Debbie, sometimes it does seem like we are losing the battle (and sometimes we are!). I wish I could solve your situation by something I say in this comment, but we both know that’s not realistic. All I can say is never give up, keep making the best financial decisions you can, keep learning, and things almost always will improve as a result. Best of luck.

T.K says:

Every day we make good, bad, careless, or planned choices in what we do. The trick is to make more good choices than bad ones, and don’t get dumb enough to make a really bad one (though we’ve all done it anyway).

debtbuster says:

Wow. What a story I say. But I get what you mean by childhood shaping your attitude towards money. My mum grew up in a rich family and so when I was young I never wore the same clothes twice. All bought brand new, regardless of the price tag. All I can say about that now is. It really wasn’t worth it. I don’t even remember what I wore.

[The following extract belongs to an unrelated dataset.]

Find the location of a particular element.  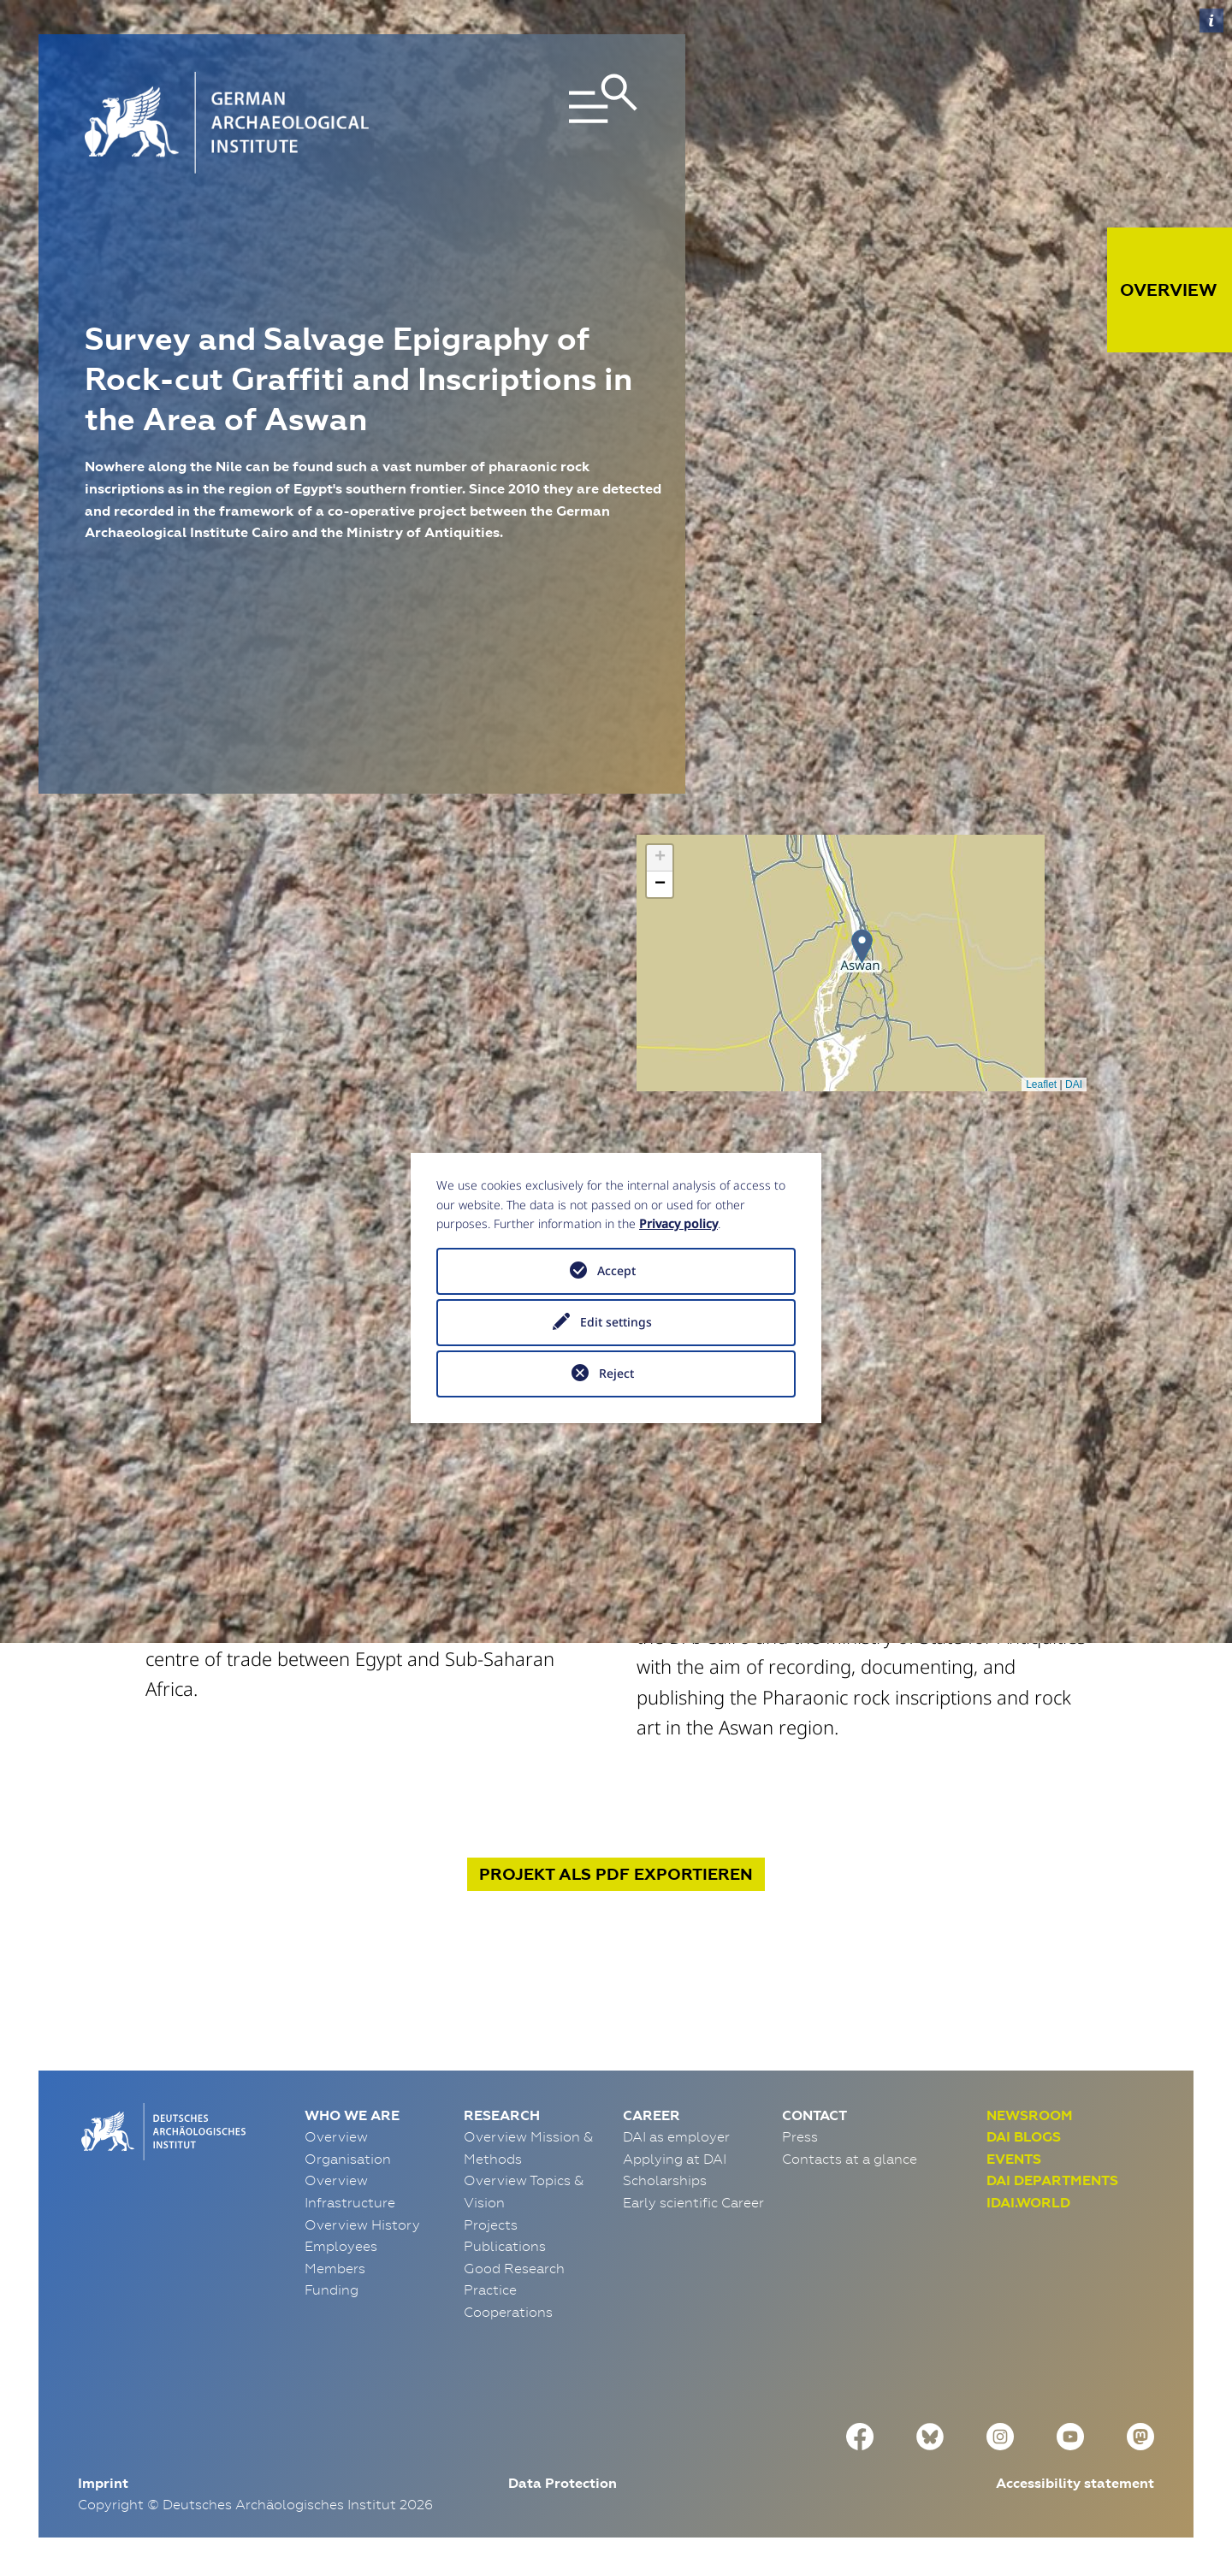

Funding is located at coordinates (331, 2289).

Before I started to improve my financial situation my thoughts on money were:

Living paycheck to paycheck is inevitable. I saw my parents do that every month.

Money slips quickly, so spend/enjoy it while you can.

Saving for retirment and paying the bills is next to impossible.

I tend to disagree with you slightly on the idea that turning a hobby into a business is not good. It is more satisfying to be able to work and do something that you love and if you are passionate about something then it has more chance of succeeding.

However, you are right in outlining that the hobby which you choose must have a solid financial and business model first before you start to enter into it. Some hobbies are never going to be a financial success because the dollars just aren’t there.